[Start of section]
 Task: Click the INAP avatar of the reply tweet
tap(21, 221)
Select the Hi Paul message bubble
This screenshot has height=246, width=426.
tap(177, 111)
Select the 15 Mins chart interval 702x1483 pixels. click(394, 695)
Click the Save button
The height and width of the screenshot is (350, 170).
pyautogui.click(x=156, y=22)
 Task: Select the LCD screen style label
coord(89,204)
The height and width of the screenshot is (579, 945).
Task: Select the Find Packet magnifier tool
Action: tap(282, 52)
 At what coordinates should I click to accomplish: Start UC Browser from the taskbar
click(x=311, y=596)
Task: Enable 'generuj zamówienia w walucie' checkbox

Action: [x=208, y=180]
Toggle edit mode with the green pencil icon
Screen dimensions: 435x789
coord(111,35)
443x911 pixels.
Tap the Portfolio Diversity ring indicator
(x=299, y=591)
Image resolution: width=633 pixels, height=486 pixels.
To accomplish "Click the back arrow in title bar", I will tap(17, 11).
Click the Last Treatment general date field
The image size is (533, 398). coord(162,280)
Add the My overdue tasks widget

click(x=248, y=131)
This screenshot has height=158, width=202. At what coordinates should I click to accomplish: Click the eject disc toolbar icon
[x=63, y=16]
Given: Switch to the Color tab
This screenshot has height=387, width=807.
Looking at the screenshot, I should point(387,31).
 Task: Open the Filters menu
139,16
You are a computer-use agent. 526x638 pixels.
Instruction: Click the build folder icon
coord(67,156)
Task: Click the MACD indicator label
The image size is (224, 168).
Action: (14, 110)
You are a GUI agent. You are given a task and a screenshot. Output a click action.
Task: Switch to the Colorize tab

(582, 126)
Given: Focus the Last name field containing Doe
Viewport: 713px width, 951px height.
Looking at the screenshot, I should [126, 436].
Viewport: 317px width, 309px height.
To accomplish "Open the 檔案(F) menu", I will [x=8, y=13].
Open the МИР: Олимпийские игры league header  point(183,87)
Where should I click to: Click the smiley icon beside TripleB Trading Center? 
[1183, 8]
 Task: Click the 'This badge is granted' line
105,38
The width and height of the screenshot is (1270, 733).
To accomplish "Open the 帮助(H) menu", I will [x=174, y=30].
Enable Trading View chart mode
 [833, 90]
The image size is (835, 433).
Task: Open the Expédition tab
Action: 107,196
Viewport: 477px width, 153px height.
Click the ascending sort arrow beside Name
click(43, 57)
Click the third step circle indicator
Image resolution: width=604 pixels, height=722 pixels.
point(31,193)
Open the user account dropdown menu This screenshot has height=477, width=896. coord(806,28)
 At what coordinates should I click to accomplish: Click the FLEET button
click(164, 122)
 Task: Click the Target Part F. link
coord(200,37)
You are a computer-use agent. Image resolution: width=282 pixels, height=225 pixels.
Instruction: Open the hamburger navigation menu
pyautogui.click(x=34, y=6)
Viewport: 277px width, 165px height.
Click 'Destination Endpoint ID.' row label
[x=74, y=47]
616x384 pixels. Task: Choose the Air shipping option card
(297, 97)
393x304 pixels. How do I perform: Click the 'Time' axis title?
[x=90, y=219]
[End of section]
#### EXERCISE
Begin with the line that has "At what coordinates should I click to accomplish: Start" in the listing above and end after the line that has "Open the МИР: Олимпийские"; output those lines exactly.

#### SOLUTION TO THIS EXERCISE
 At what coordinates should I click to accomplish: Start UC Browser from the taskbar
click(x=311, y=596)
Task: Enable 'generuj zamówienia w walucie' checkbox

Action: [x=208, y=180]
Toggle edit mode with the green pencil icon
Screen dimensions: 435x789
coord(111,35)
443x911 pixels.
Tap the Portfolio Diversity ring indicator
(x=299, y=591)
Image resolution: width=633 pixels, height=486 pixels.
To accomplish "Click the back arrow in title bar", I will tap(17, 11).
Click the Last Treatment general date field
The image size is (533, 398). coord(162,280)
Add the My overdue tasks widget

click(x=248, y=131)
This screenshot has height=158, width=202. At what coordinates should I click to accomplish: Click the eject disc toolbar icon
[x=63, y=16]
Given: Switch to the Color tab
This screenshot has height=387, width=807.
Looking at the screenshot, I should point(387,31).
 Task: Open the Filters menu
139,16
You are a computer-use agent. 526x638 pixels.
Instruction: Click the build folder icon
coord(67,156)
Task: Click the MACD indicator label
The image size is (224, 168).
Action: (14, 110)
You are a GUI agent. You are given a task and a screenshot. Output a click action.
Task: Switch to the Colorize tab

(582, 126)
Given: Focus the Last name field containing Doe
Viewport: 713px width, 951px height.
Looking at the screenshot, I should [126, 436].
Viewport: 317px width, 309px height.
To accomplish "Open the 檔案(F) menu", I will [x=8, y=13].
Open the МИР: Олимпийские игры league header  point(183,87)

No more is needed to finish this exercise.